■ **THE PROBLEM**
Among the entries below, how many lines include the string "الحلاقة"? Answer with only the number.

==== STUDY MATERIAL ====

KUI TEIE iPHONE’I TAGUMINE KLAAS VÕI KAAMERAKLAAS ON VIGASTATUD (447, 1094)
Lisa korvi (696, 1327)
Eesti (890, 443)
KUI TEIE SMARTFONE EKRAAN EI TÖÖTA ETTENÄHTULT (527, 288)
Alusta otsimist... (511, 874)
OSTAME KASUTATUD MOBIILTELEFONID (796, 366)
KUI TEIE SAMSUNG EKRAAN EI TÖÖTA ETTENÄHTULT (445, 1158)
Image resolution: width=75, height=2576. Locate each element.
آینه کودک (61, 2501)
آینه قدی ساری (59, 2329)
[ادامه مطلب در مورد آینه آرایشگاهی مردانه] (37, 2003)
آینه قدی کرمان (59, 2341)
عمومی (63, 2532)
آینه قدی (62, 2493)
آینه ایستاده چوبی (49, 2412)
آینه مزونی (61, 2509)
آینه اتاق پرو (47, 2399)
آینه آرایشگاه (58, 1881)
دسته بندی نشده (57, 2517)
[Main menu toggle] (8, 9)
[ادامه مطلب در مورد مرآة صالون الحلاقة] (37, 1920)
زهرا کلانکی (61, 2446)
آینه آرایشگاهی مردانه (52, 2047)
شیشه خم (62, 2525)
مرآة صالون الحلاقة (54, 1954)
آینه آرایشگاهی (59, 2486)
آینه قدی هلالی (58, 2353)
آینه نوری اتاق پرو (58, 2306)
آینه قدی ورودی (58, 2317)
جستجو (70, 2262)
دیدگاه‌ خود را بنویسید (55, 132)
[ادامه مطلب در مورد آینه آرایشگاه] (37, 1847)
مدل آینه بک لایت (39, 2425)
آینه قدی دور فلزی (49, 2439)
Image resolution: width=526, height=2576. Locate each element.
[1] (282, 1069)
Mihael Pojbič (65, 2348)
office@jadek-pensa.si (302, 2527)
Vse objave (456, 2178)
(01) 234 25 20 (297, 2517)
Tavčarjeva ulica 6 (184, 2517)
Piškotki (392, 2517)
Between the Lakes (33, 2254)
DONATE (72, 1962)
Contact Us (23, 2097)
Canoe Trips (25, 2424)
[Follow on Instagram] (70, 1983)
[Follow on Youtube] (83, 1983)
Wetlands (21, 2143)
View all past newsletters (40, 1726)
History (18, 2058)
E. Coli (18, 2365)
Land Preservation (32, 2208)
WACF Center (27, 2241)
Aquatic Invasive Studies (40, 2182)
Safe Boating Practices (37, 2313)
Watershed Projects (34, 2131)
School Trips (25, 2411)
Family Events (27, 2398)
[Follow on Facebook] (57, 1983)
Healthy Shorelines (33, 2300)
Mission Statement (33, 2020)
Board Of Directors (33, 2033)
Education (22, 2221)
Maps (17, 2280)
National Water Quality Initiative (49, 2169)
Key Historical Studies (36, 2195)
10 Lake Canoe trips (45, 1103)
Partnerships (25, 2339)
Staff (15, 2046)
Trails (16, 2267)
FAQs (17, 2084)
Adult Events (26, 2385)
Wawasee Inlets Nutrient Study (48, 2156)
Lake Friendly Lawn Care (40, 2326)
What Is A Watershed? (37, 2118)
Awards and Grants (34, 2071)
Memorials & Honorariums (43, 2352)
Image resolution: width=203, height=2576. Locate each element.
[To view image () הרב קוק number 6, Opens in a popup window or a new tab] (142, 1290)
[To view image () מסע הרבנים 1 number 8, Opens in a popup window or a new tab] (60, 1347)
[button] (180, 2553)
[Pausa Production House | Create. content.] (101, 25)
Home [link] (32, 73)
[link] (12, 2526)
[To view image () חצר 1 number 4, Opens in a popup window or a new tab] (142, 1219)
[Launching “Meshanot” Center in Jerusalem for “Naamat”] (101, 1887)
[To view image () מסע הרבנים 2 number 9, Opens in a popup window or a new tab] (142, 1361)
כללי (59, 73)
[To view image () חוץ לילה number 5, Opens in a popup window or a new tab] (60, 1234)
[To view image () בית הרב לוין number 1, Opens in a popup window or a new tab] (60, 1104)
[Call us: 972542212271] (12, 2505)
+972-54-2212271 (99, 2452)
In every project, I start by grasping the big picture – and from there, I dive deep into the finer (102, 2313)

====

■ **EXERCISE RESULT**
2